(Document segment):
[BEGIN]

In a preferred embodiment, plural serial collages that represent plural different sets, genres or groupings of media elements can be presented at once, either on separate pages, windows, or screens, or on one page, window, or screen. Alternatively, only a single selected or specified serial collage might be displayed.

Serial collage may be passive, like a slideshow, or selectable by a user. Preferably, a user can select a set being represented in a collage. The listener might select one or more of the serial collage images, with the effect of instructing the presentation device regarding the media elements associated with those images. As the number of ways the listener might instruct the presentation device is broad and varied. Some of these are discussed above in the context of controls 140.

Furthermore, visual array elements within a serial collage might be selectable. A user may select collage elements as input to call other system features. In a preferred embodiment, one-click features or zero button philosophy is preferred over multiple options of an expert system. Selection may not change the representation of the collage 200. Selecting an item may do some other system action, such as performing a media element associated with a selected visual array element. Alternatively, selection may serve as a navigational method within a collage 200. For example, selecting one artist in the collage 200 can replace the display with a new collage of elements associated to that artist. Selection of a visual array element might perform some other function, for example but not limited to directing a browser to a web site for purchasing similar media elements or media elements by other authors, directing a browser to a web site identified in metadata for the media element, and other functions and operations.

Set Formation

As discussed above, each serial collage corresponds to a set of media elements. The process of forming such a set is referred to as “set formation” herein.

Set formation can be responsive to user selection, displaying detailed information about the set the user has selected. Set formation also can be in response to a user's library, wherein the represented set consists of items in a user's library. Forming sets in the local library can require that some metadata associated with media elements be characterized for filtered. For example, a user might select a set in their library by specifying a database filter rule.

Set formation also can be responsive to external data or metadata. For example, users could create and post data representing sets to a message board or file, allowing users to share sets.

Set formation can be responsive to system settings and user preferences. For example, selecting “all artists” may form a set of popular artists, where popularity is determined by a system or user cut-off rule. The collage structure may be responsive to system settings and user preferences. The system or the user may decide that a 2×2, 3×3, or other shaped collage 200 is best for a particular set.

In some embodiments, set formation can have commercial aspects. For example, a set can be expanded to include similar elements that are not in the user's library. Similarity can be determined by comparison to set elements or by applying the set formation rule to a larger external library. The representation of these items would be responsive to their status, e.g. visual array elements for media elements that are not available to a user by can be purchased might appear relatively gray, faded or transparent compared to availably set elements. In this case, there preferably would be some simple method for buying these new items. For example, selecting the gray, faded, or transparent visual array elements might open a window to an online retailer of the associated media element.

[END]

(Supplied data):
[BEGIN]

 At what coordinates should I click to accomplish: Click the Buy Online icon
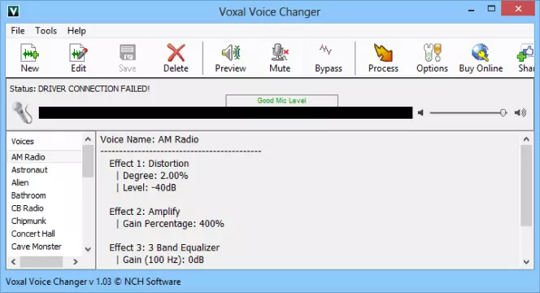(481, 58)
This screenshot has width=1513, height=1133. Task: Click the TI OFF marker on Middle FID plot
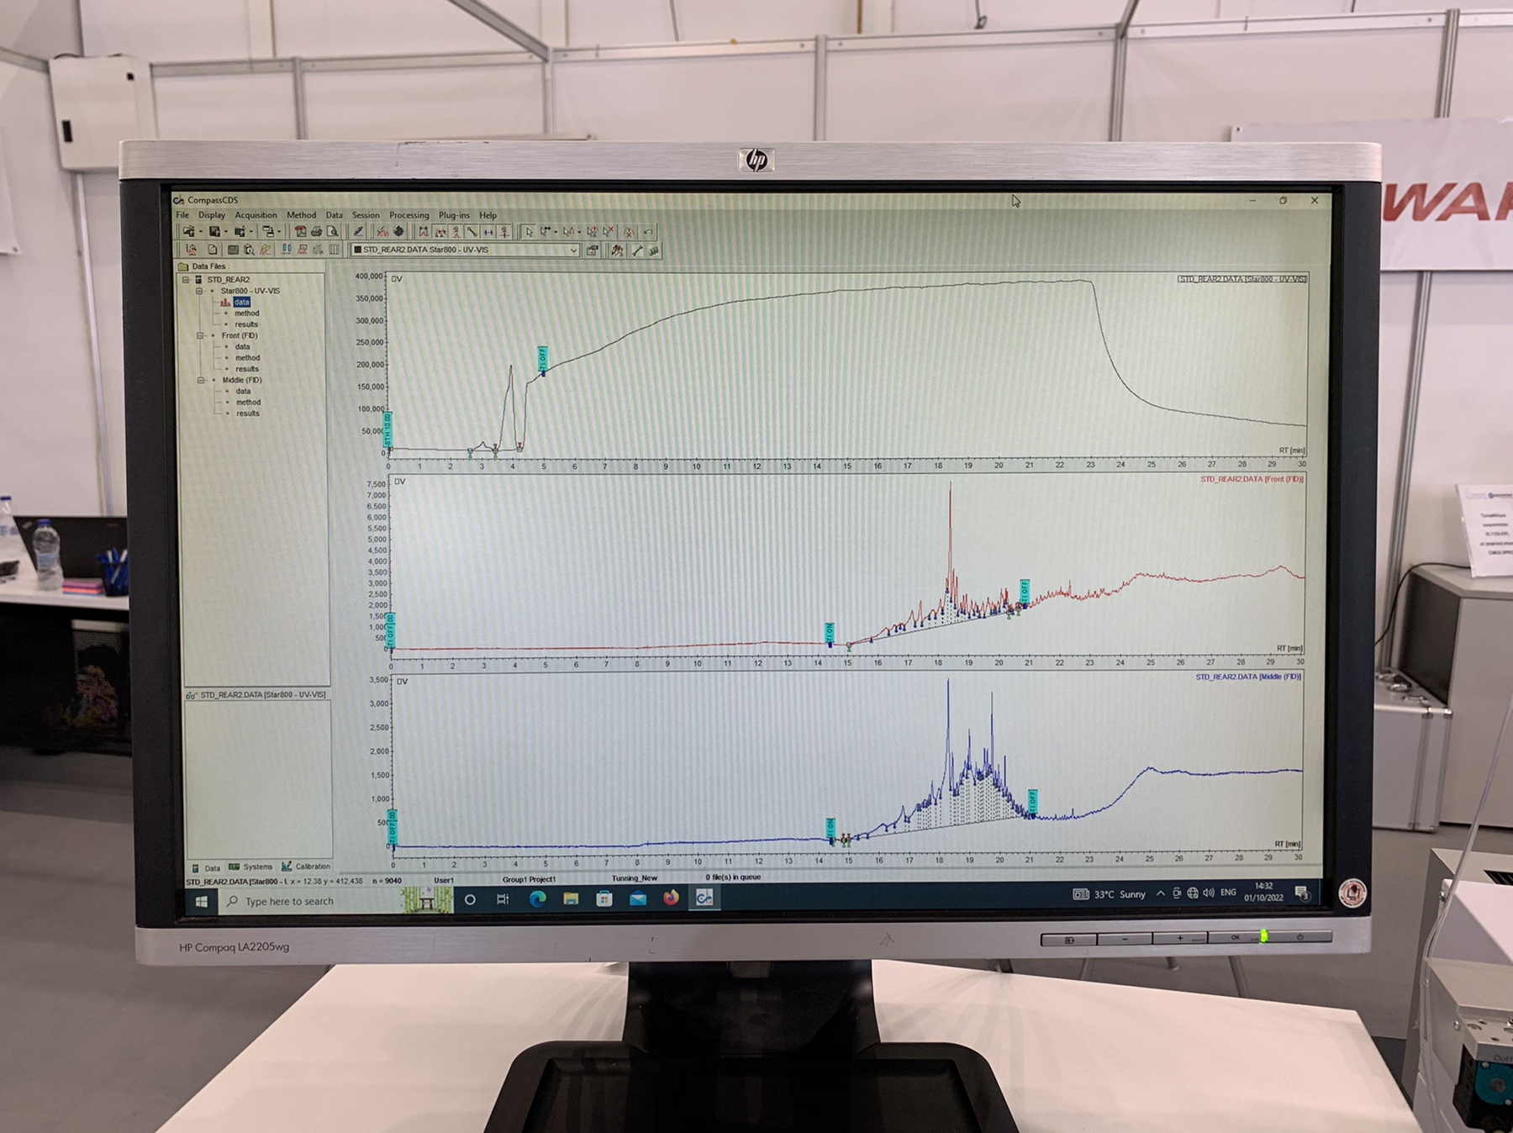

[END]

(Your tasks):
A - Set down the portion of the serial collage text starting at "In a preferred embodiment, plural" and ending at "of controls 140.", word for word.
B - Do these statements agree with the serial collage text? (i) A serial collage can be passive, like a slideshow. (ii) Users could post data representing sets to a message board so that sets can be shared. (iii) Multiple options of an expert system are preferred over one-click features.
C - How might the serial collage text go on after its final sentence? Write that continuation.
None of the data above is needed for what comes next.

(The answers):
A -
In a preferred embodiment, plural serial collages that represent plural different sets, genres or groupings of media elements can be presented at once, either on separate pages, windows, or screens, or on one page, window, or screen. Alternatively, only a single selected or specified serial collage might be displayed.

Serial collage may be passive, like a slideshow, or selectable by a user. Preferably, a user can select a set being represented in a collage. The listener might select one or more of the serial collage images, with the effect of instructing the presentation device regarding the media elements associated with those images. As the number of ways the listener might instruct the presentation device is broad and varied. Some of these are discussed above in the context of controls 140.

B -
(i) Yes: "Serial collage may be passive, like a slideshow, or selectable by a user."
(ii) Yes: "users could create and post data representing sets to a message board or file, allowing users to share sets."
(iii) No: "one-click features or zero button philosophy is preferred over multiple options of an expert system."

C -
2D and Other Nonlinear Formats

In a preferred embodiment, frames displaying visual array or media elements might be disposed in a 2D format, such as for example a 2×2, 3×3, 2×3, or 3×2 array of media elements. Serial collage 200 is not restricted to squares or rectangles for displaying the visual array elements. For example, non-rectilinear arrangements such as a 2-3-2 hexagonal arrangement can be used. In addition, three dimensional (either actual or emulated) can be used.

Serial collage 200 may give more importance to some elements by giving them more area or more time in the array. The total area used by the collage 200 may expand and contract. There may be many replacement patterns 230 for serial collages 200, not just the clockwise wave pattern discussed herein. The replacement pattern 230 may be easily recognizable, such as clockwise or top to bottom shift, with the intention that the user can follow and anticipate the replacement pattern 230 even if they cannot predict which elements in a large set will turn up in collage 200. The replacement pattern 230 may be random, pseudo-random, perceptually random, or non-random. While fading was discussed herein, it is understood that the replacement pattern 230 may include having visual array elements slide, stack, pop, rotate, and the like. The collage 200 may have a nested structure wherein the representation of a particular collage element may comprise a finer collage within itself.

It might occur that not all media element icons would fit into a displayed array. In such cases, the system might select, in addition or in lieu of distinguishing the array element, to rearrange the media element icons to place the media element icon in a particular position within a formatted array (such as, the upper left corner). The system might also select, in addition or in lieu of distinguishing the array element, to re-select a new visual array element to represent the media elements being played.

After reading this application, those skilled in the art will recognize that the possibilities for other and further techniques for application to display of visual array elements in a serial collage to represent a set of media elements.

System Elements

FIG. 3 shows a block diagram of a system related to the user interface described herein.

Computing Device

A system includes elements shown in the figure, including at least the following: computing device 310, input/output elements 320, (optional) communication link 330, and (optional) metadata database 340.

In a preferred embodiment, a major physical portion of the system would be located in, or coupled to, a computer or laptop computer. This would include at least the computing device 310, the input/output elements 320, and preferably at least part of the communication link 330.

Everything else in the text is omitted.